Archive for September, 2012

A Rewarding Realization & A Deeper Connection

            I finally feel a connection to rhetoric. This whole time I’ve been thinking that my perceptions of rhetoric are different than others. While many have a negative view of it, I’ve been struggling to find the positive parts and highlight them because I believed there was something more to it. Now I finally know what that is. Traditional rhetoric has a patriarchal bias, and invitational rhetoric, as discussed in Beyond Persuasion: A proposal for an Invitational Rhetoric, paints a much clearer picture of what rhetoric means to me.
            All my opinions about rhetoric thus forth have somehow been entwined with invitational rhetoric. As I spoke of rhetoric being a persuasive art, I considered the idea that we can persuade without having the persuaded be a submissive. I stressed the importance of each individual having our own unique thoughts and choosing what to believe in.

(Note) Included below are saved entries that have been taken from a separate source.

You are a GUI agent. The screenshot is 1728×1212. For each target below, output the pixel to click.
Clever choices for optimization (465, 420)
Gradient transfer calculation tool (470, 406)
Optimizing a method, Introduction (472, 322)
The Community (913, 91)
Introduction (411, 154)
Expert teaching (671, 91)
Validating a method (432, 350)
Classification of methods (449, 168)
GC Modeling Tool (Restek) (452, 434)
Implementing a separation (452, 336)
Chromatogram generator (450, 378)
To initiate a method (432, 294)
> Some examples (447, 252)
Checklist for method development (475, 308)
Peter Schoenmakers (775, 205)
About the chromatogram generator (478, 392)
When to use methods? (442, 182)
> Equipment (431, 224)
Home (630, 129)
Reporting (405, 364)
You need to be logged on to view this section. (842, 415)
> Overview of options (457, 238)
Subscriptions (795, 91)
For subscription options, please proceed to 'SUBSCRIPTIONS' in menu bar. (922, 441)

When I spoke of rhetoric and democracy, I saw the importance of having others listen to and accept our ideas as natural and necessary to creating the world we live in. I took the negative connotations associated with democracy and directed them towards society instead, blaming people for their views of seeming themselves as superior and thinking they have the right to be dominant over others. I explained how attacking others rarely helps in getting your point across and that one must learn to speak effectively, in terms of rhetoric.  My idea of what I believe to be effective speaking and rhetoric has been there this whole time. However, I had mistakenly associated it too much with traditional rhetoric, because it had been all I had known.  Foss and Griffen have opened up my mind and I realize that the rhetoric I’ve been struggling to bring out in traditional rhetoric is actually grounded in invitational rhetoric.

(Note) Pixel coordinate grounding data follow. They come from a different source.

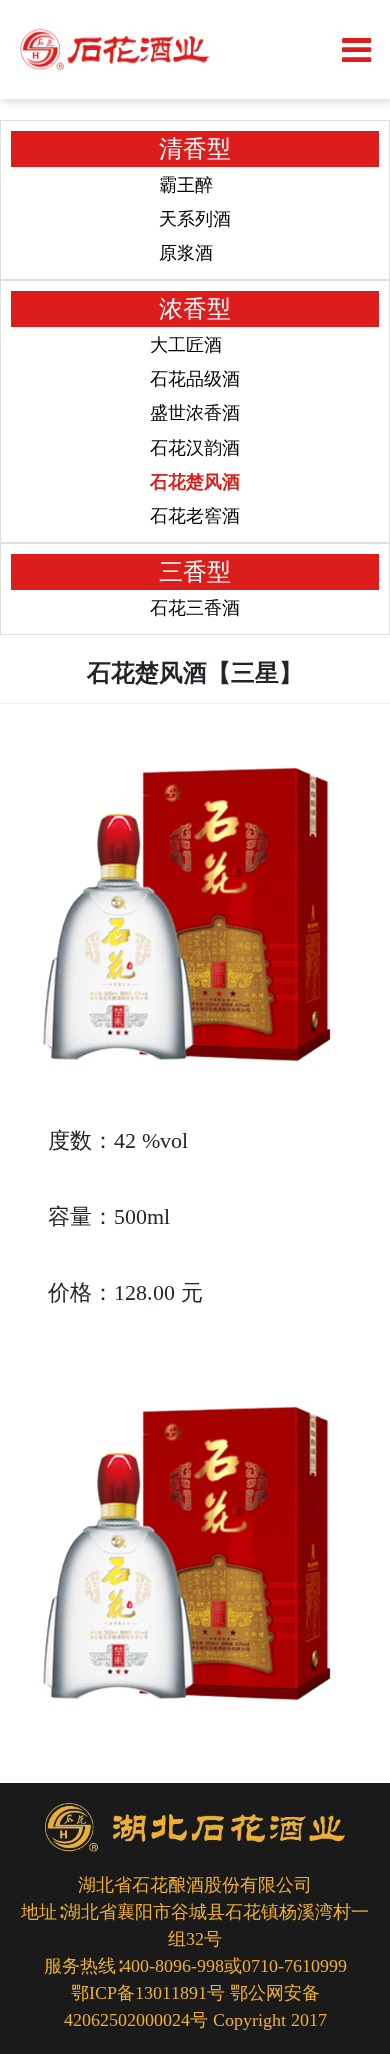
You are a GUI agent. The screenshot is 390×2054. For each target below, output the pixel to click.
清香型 (195, 149)
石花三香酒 (195, 608)
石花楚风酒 (195, 482)
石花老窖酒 (195, 516)
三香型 (195, 572)
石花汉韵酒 (195, 448)
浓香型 (195, 309)
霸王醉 (186, 185)
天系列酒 (195, 219)
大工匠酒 (186, 345)
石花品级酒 (195, 379)
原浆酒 (186, 253)
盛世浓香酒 (195, 413)
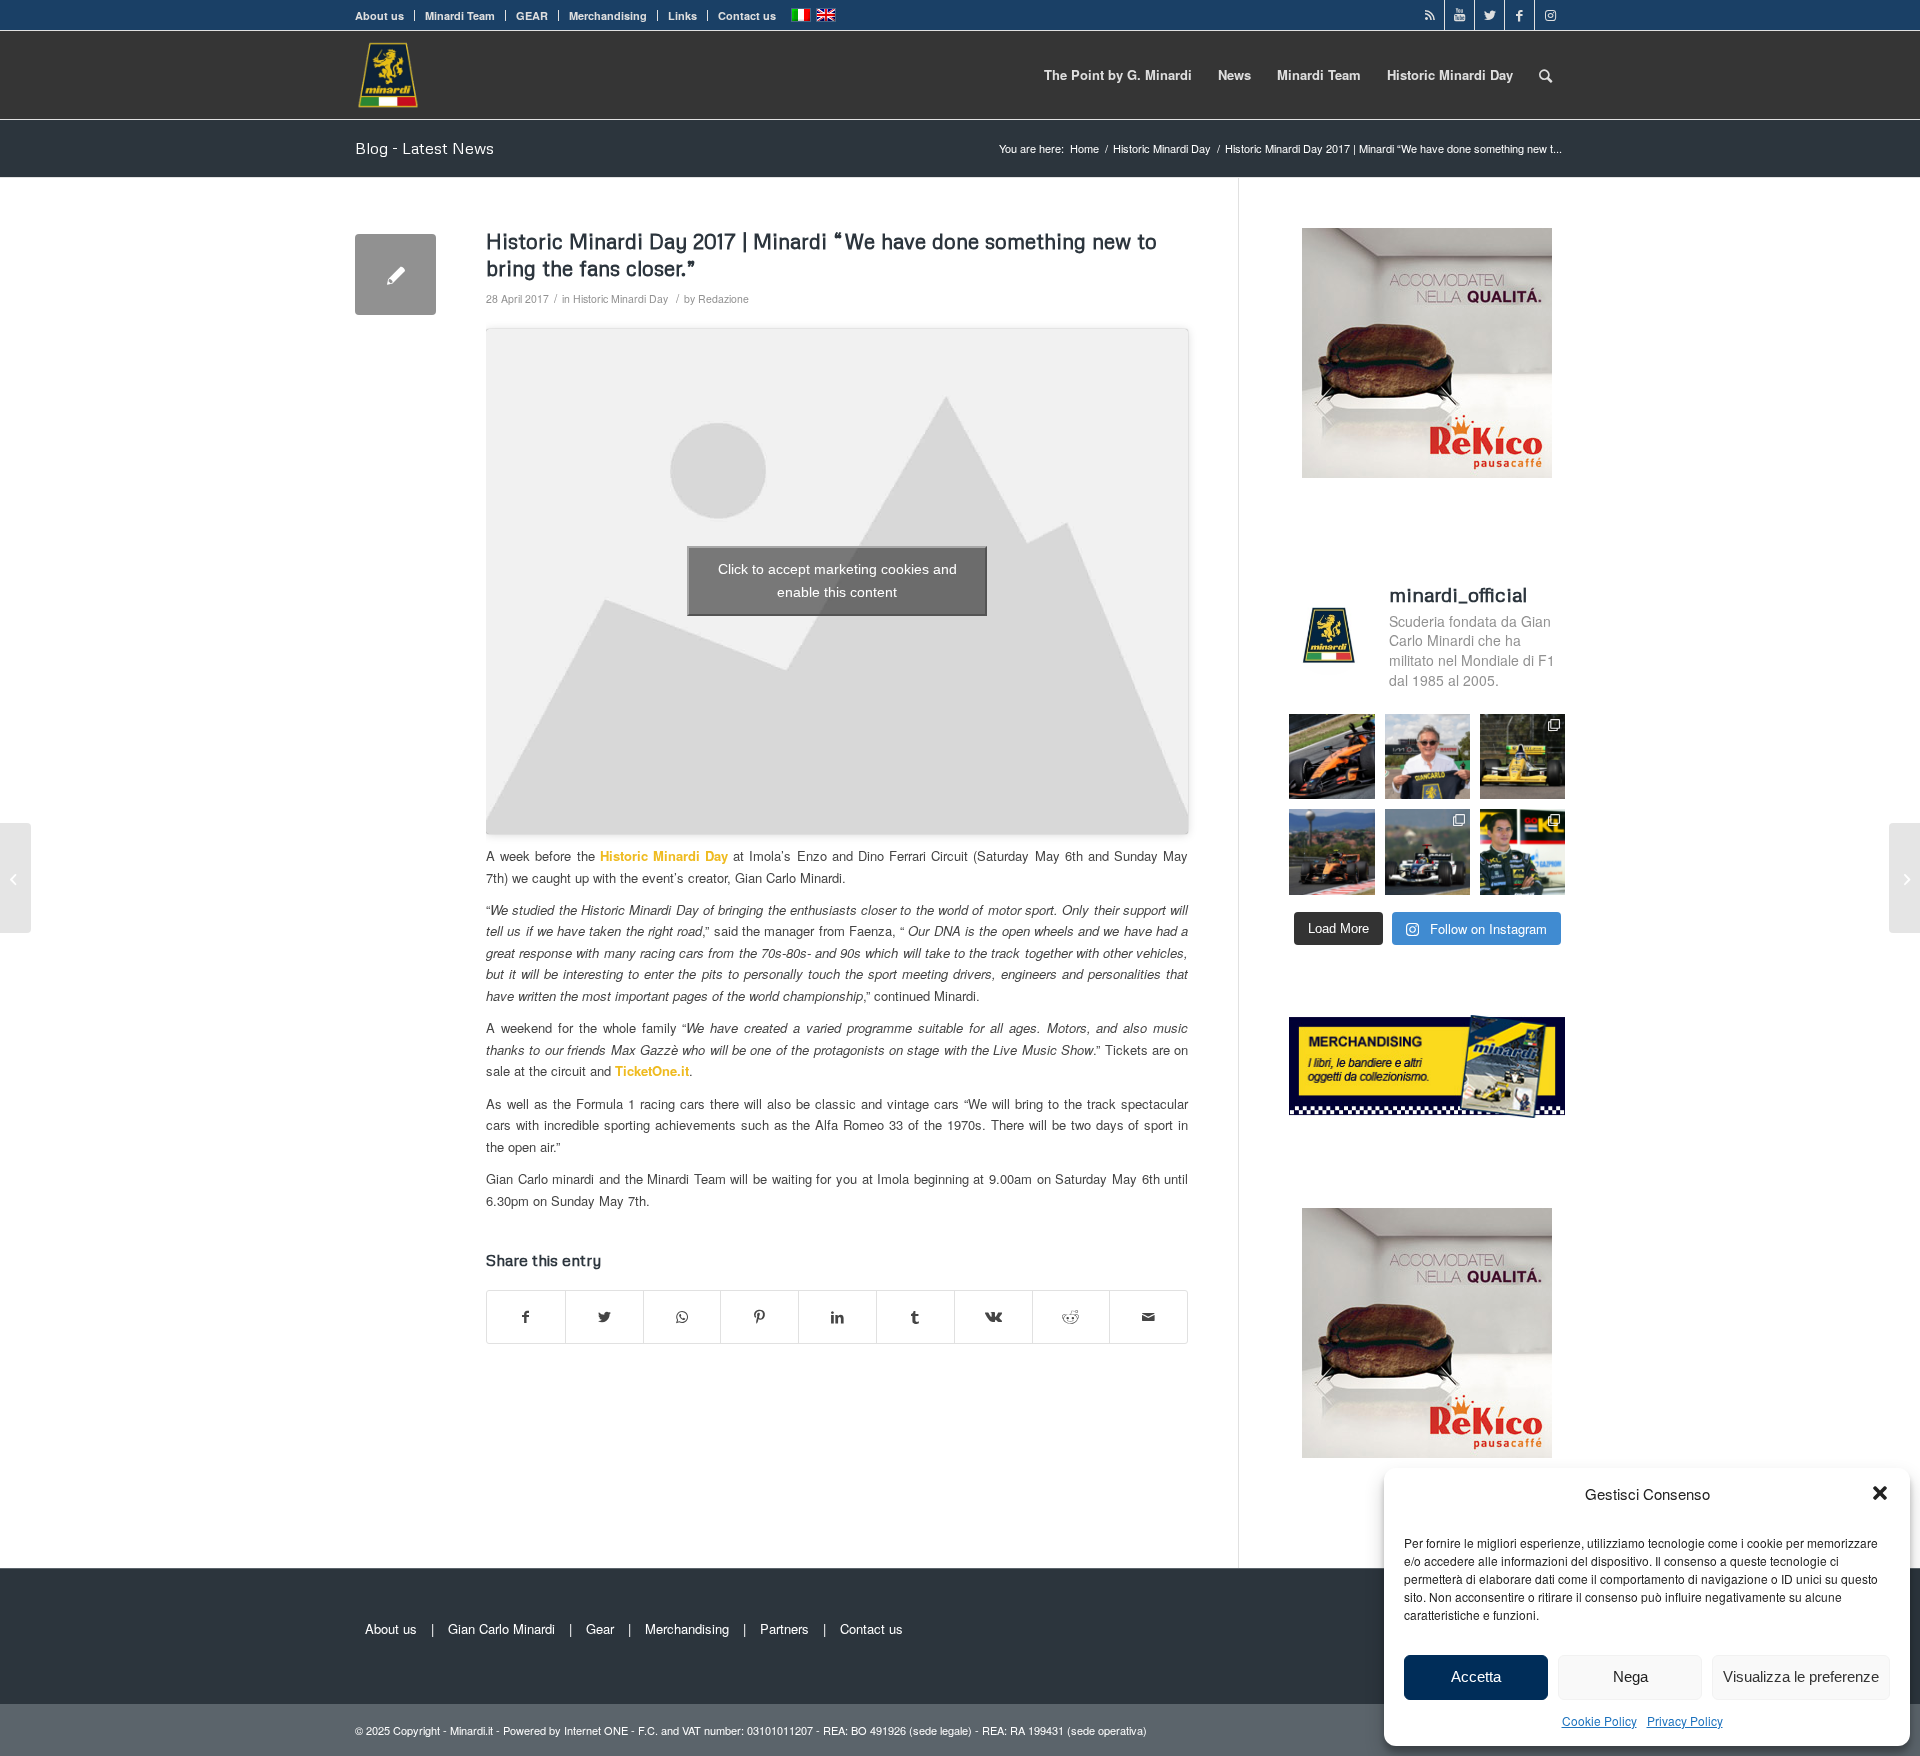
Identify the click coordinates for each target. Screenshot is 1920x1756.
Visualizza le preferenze (1801, 1676)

            Invitational rhetoric is the idea of rhetoric as an invitation to understanding both an issue and the participants to create a relationship between an audience and rhetor based on equality, immanent value and self-determination. By allowing both rhetor and audience to contribute to the thinking of the issue, a sense of appreciation, safety, value and freedom is created. I believe that if more people saw rhetoric in the way described by invitational rhetoric, the world would be full of better communicators, and through the power of mutual understanding we could achieve more possibilities and create an environment we never thought possible before.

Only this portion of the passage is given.